Task brief – Replicate the data exactly, every line included.

Provided records: Begin

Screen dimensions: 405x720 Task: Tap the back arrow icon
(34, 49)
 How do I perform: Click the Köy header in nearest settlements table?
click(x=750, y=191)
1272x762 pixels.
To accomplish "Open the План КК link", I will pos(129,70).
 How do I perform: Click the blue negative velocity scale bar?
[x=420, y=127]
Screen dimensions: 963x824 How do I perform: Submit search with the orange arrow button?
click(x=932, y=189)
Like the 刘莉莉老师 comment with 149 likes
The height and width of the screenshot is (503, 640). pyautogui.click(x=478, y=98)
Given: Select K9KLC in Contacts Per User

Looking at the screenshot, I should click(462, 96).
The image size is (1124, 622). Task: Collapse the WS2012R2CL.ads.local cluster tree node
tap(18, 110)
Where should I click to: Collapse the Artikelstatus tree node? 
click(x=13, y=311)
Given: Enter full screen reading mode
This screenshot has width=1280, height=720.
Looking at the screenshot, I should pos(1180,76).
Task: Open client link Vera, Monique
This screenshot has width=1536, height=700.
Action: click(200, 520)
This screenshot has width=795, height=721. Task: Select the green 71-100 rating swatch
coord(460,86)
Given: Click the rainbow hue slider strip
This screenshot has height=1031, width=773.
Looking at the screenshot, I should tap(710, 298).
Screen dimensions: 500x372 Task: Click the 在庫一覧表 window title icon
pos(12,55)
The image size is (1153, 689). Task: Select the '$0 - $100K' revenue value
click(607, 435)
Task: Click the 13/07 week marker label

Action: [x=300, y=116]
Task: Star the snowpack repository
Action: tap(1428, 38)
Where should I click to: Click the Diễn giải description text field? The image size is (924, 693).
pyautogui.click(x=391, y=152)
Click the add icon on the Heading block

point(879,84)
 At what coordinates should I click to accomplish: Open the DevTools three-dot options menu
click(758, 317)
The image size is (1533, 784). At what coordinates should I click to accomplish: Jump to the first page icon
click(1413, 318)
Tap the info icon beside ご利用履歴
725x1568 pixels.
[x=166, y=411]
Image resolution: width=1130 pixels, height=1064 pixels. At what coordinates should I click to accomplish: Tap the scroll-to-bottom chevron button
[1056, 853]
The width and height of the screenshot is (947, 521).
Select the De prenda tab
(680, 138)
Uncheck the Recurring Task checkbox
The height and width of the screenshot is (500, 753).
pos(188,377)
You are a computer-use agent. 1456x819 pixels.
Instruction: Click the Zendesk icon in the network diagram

Provided records: End

Output for this exercise –
Screen dimensions: 405x720 Task: Tap the back arrow icon
(34, 49)
 How do I perform: Click the Köy header in nearest settlements table?
click(x=750, y=191)
1272x762 pixels.
To accomplish "Open the План КК link", I will pos(129,70).
 How do I perform: Click the blue negative velocity scale bar?
[x=420, y=127]
Screen dimensions: 963x824 How do I perform: Submit search with the orange arrow button?
click(x=932, y=189)
Like the 刘莉莉老师 comment with 149 likes
The height and width of the screenshot is (503, 640). pyautogui.click(x=478, y=98)
Given: Select K9KLC in Contacts Per User

Looking at the screenshot, I should click(462, 96).
The image size is (1124, 622). Task: Collapse the WS2012R2CL.ads.local cluster tree node
tap(18, 110)
Where should I click to: Collapse the Artikelstatus tree node? 
click(x=13, y=311)
Given: Enter full screen reading mode
This screenshot has width=1280, height=720.
Looking at the screenshot, I should pos(1180,76).
Task: Open client link Vera, Monique
This screenshot has width=1536, height=700.
Action: click(200, 520)
This screenshot has width=795, height=721. Task: Select the green 71-100 rating swatch
coord(460,86)
Given: Click the rainbow hue slider strip
This screenshot has height=1031, width=773.
Looking at the screenshot, I should tap(710, 298).
Screen dimensions: 500x372 Task: Click the 在庫一覧表 window title icon
pos(12,55)
The image size is (1153, 689). Task: Select the '$0 - $100K' revenue value
click(607, 435)
Task: Click the 13/07 week marker label

Action: [x=300, y=116]
Task: Star the snowpack repository
Action: tap(1428, 38)
Where should I click to: Click the Diễn giải description text field? The image size is (924, 693).
pyautogui.click(x=391, y=152)
Click the add icon on the Heading block

point(879,84)
 At what coordinates should I click to accomplish: Open the DevTools three-dot options menu
click(758, 317)
The image size is (1533, 784). At what coordinates should I click to accomplish: Jump to the first page icon
click(1413, 318)
Tap the info icon beside ご利用履歴
725x1568 pixels.
[x=166, y=411]
Image resolution: width=1130 pixels, height=1064 pixels. At what coordinates should I click to accomplish: Tap the scroll-to-bottom chevron button
[1056, 853]
The width and height of the screenshot is (947, 521).
Select the De prenda tab
(680, 138)
Uncheck the Recurring Task checkbox
The height and width of the screenshot is (500, 753).
pos(188,377)
You are a computer-use agent. 1456x819 pixels.
Instruction: Click the Zendesk icon in the network diagram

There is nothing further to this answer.